In June of 2022, a team led by Paul E. Schulz, MD, who is also the lead author of the current study, published research in the Journal of Alzheimer’s Disease showing that receiving at least one dose of the standard flu vaccine reduced the risk of developing Alzheimer’s by 40 percent among people over age 65.
“We were wondering,” says Schulz, “whether the influenza finding was specific to the flu vaccine.” So he and his team set out to determine whether there was any association between other vaccines and risk of developing Alzheimer’s disease. Their new research was published in the online version of the Journal of Alzheimer’s Disease in August and will be published in the print edition in September.
Schulz and his team performed a retrospective cohort study using Optum’s Clinformatics® Data Mart (CDM), a deidentified, HIPAA-compliant database of insurance claims. CDM contains information on claims filed by some 67 million people in all 50 states. Schulz’s team examined data on more than one million patients who had no history of dementia for two years prior to—and were at least 65 years old at the start of—an eight-year study period.
They then compared two similar groups of patients using propensity score matching, one vaccinated and another unvaccinated, with Tdap/Td (tetanus and diphtheria, with or without pertussis), shingles, or pneumococcal vaccine. Ultimately, they calculated the relative risk and absolute risk reduction for developing Alzheimer’s disease.
Their analysis showed that patients who received a Tdap/Td vaccine showed a 30 percent decrease in Alzheimer’s disease, while those who received the shingles or pneumococcal vaccine experienced a 25 percent and 27 percent reduced risk, respectively. For comparison, Schulz said, three new anti-amyloid antibodies used to treat Alzheimer’s have shown they slow disease progression by 25 percent, 27 percent, and 35 percent.
“This data revealed that several additional adult vaccines were also associated with a reduction in the risk of Alzheimer’s,” said Schulz. “We and others hypothesize that the immune system is responsible for causing brain cell dysfunction in Alzheimer’s. The findings suggest to us that vaccination is having a more general effect on the immune system that is reducing the risk for developing Alzheimer’s.”

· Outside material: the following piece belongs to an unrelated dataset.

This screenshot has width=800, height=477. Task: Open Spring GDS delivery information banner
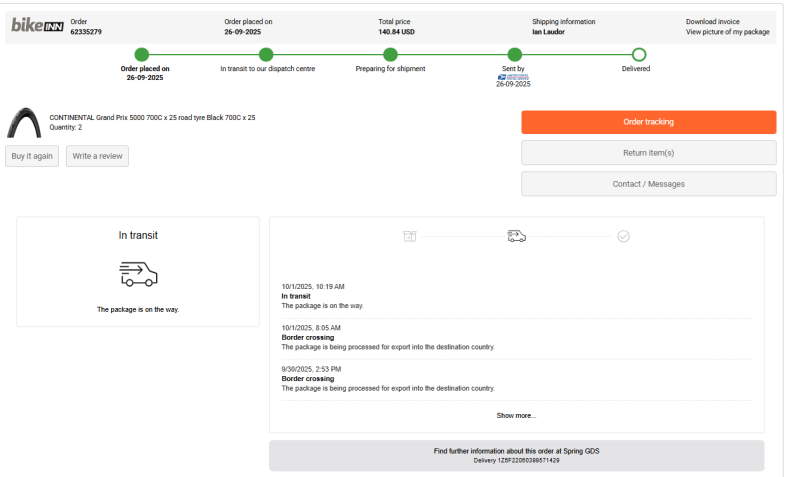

“This research highlights how important it is for patients to have ready access to routine adult vaccinations,” said Kristofer Harris, RN, another of the study’s authors. “Over the last couple of years, the field of Alzheimer’s disease has vastly expanded, especially with the recent approval of anti-amyloid antibody medications by the FDA. However, those medications require costly infrastructure in order to be administered safely. Conversely, adult vaccinations are widely available and are already routinely administered as part of a vaccination schedule. Our findings are a win for both Alzheimer’s disease prevention research and for public health in general, as this is one more study demonstrating the value of vaccination.”